Work instruction:
From the records below, find each line with the string "Given" and copy it.

Exercise material:
***
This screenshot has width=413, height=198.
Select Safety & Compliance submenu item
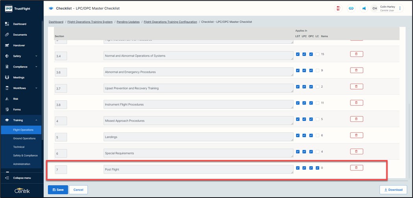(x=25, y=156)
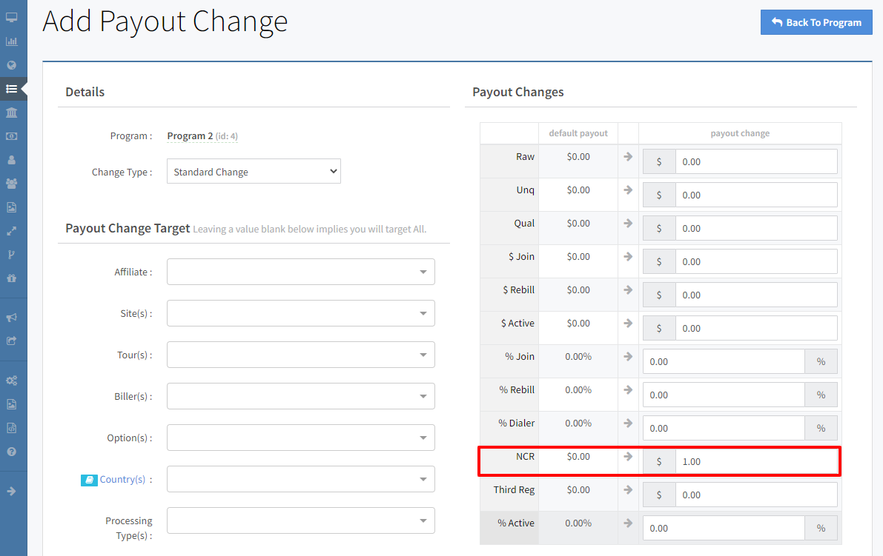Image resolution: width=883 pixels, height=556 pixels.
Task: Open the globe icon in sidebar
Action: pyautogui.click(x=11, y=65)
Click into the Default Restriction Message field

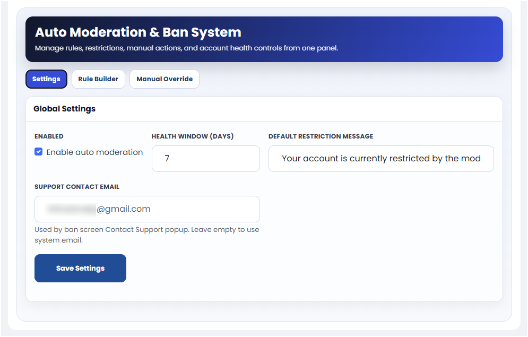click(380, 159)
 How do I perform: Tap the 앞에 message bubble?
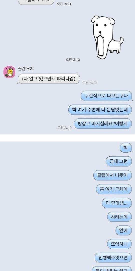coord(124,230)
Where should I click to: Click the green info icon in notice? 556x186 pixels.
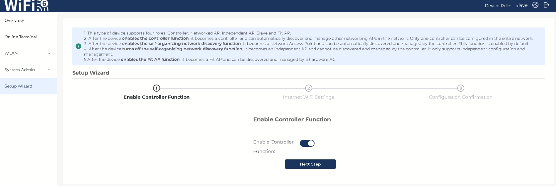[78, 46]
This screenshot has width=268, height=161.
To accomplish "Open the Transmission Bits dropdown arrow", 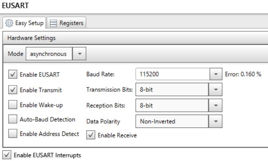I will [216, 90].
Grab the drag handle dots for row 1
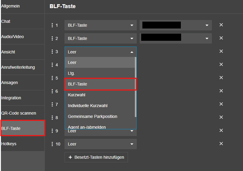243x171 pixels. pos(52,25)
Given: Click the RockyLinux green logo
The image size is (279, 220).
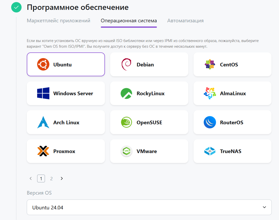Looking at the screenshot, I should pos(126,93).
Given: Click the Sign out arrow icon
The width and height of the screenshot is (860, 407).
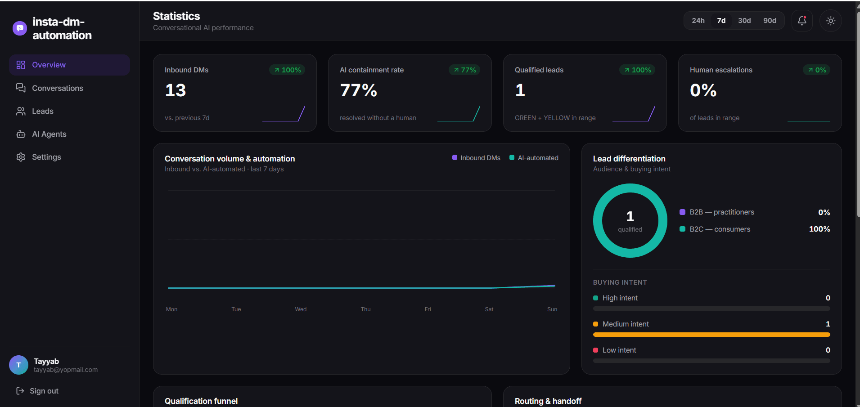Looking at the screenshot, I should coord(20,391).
***
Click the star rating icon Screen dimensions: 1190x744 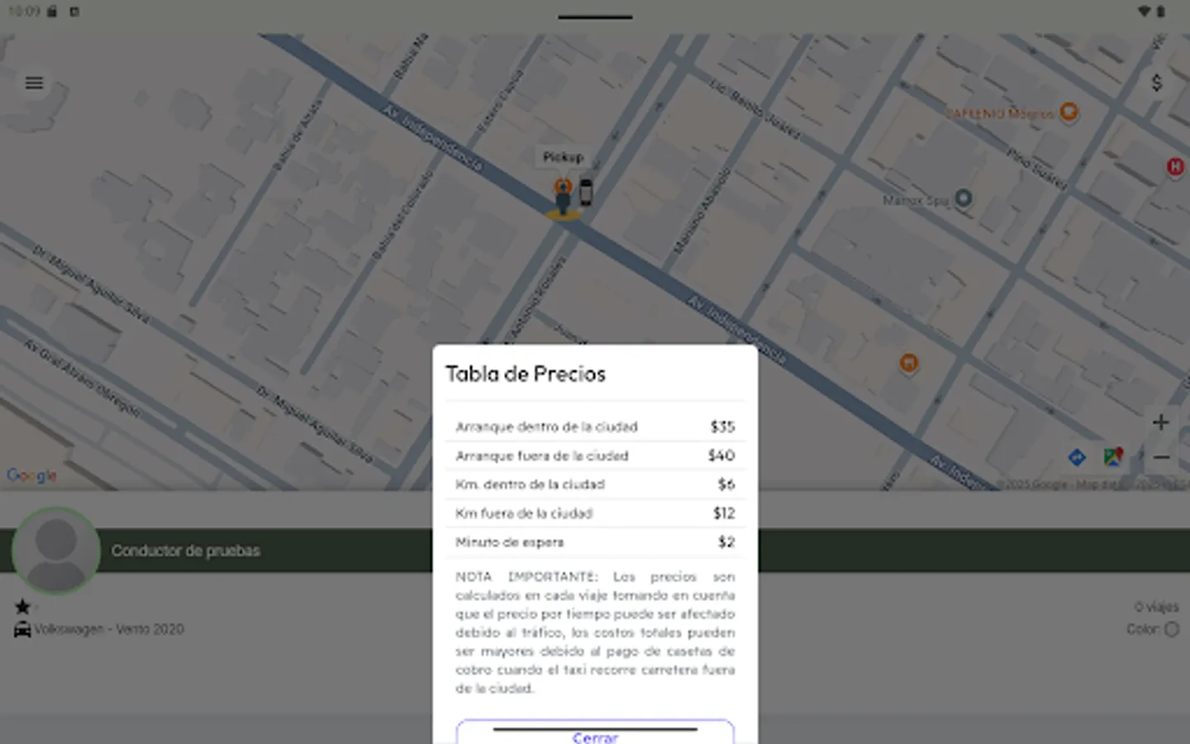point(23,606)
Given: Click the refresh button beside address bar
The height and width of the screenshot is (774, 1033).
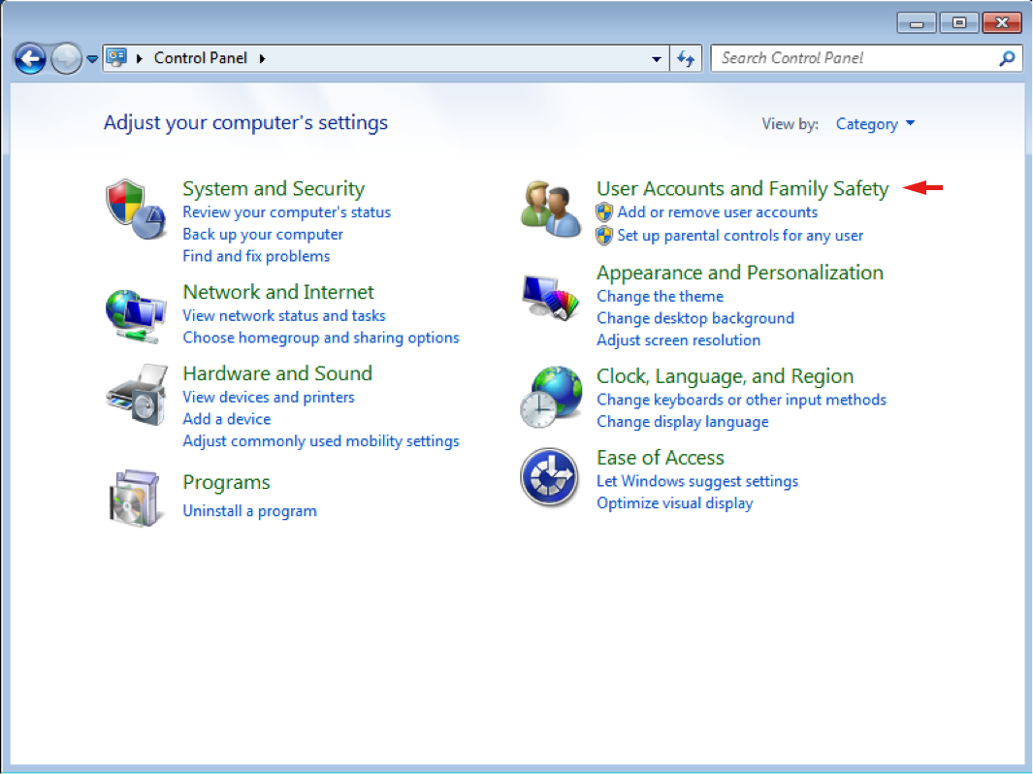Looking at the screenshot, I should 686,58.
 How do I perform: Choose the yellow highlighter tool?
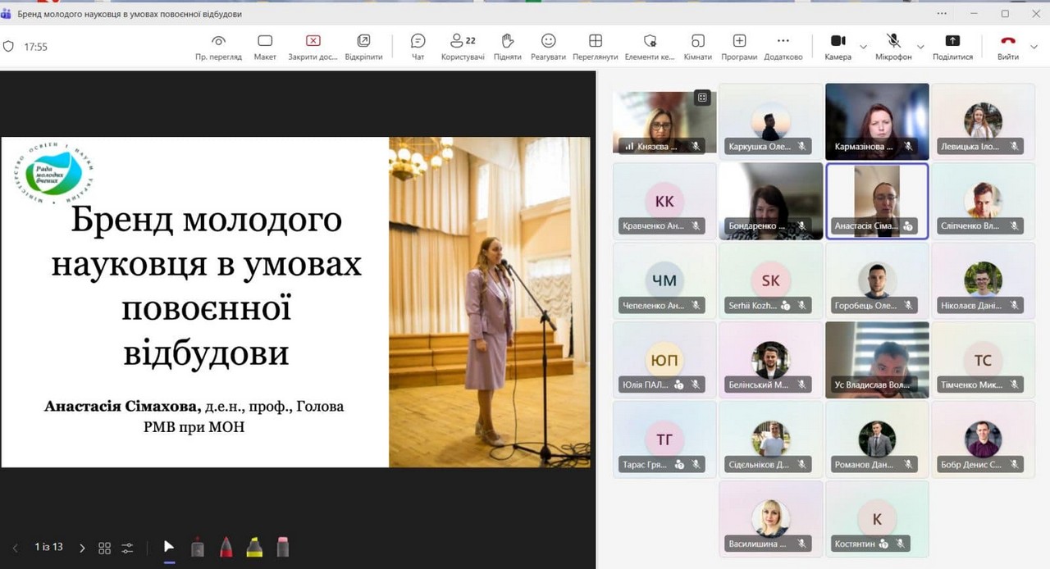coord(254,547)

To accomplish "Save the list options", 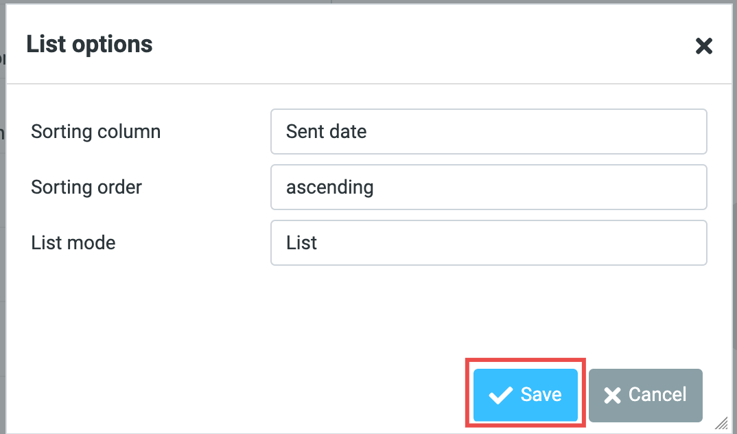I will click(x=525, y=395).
***
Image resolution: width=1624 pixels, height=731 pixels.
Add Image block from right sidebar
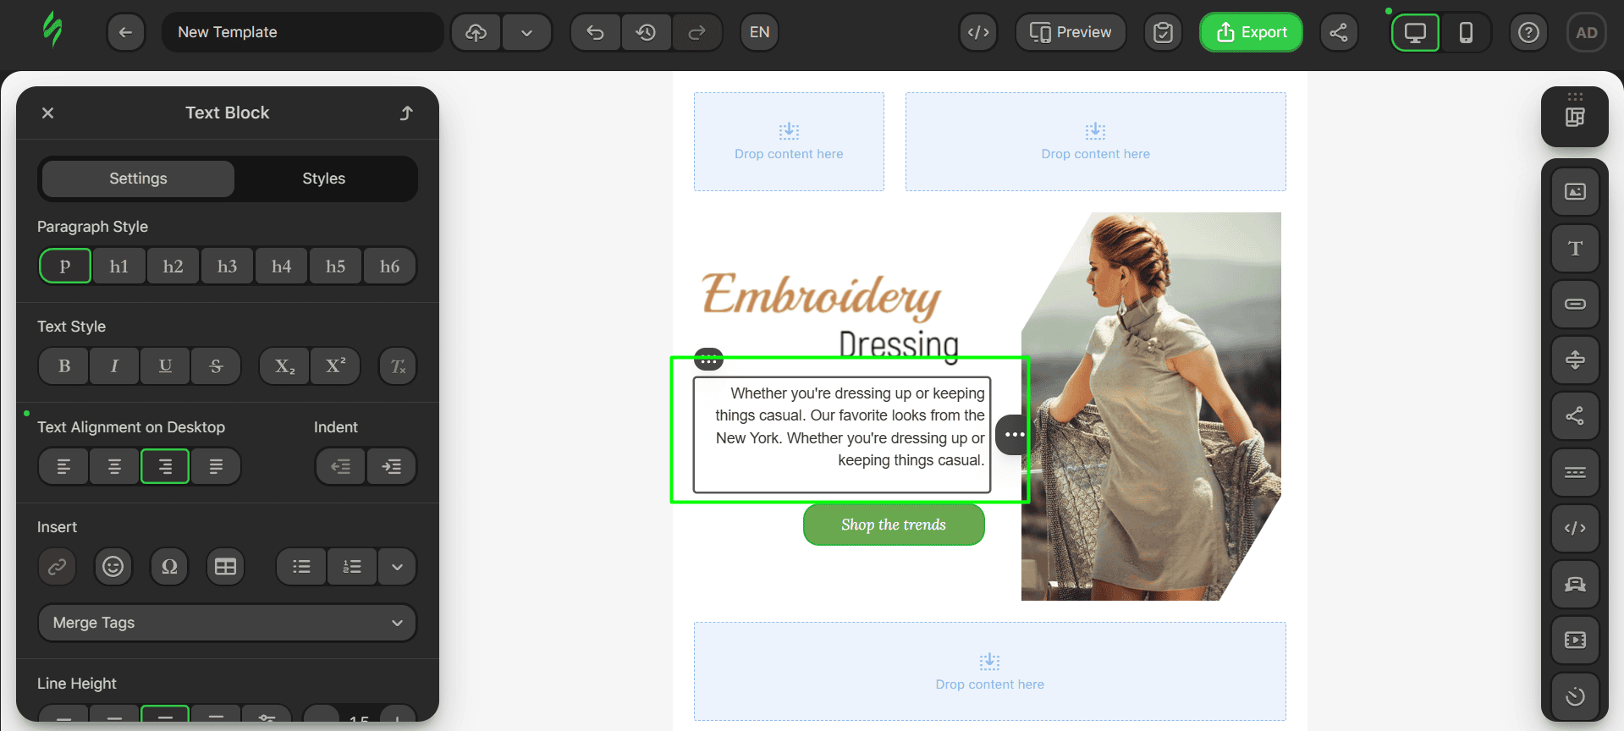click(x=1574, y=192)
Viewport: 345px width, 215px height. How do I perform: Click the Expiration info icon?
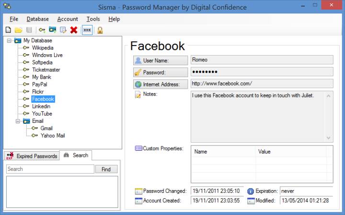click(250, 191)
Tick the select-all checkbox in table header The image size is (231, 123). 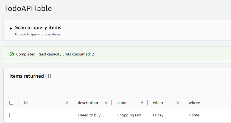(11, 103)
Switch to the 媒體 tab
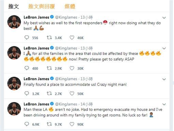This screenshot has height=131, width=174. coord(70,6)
***
Solution:
Given: Click the RockyLinux green logo
Given: Click the Sign out arrow icon
Given: Click the refresh button beside address bar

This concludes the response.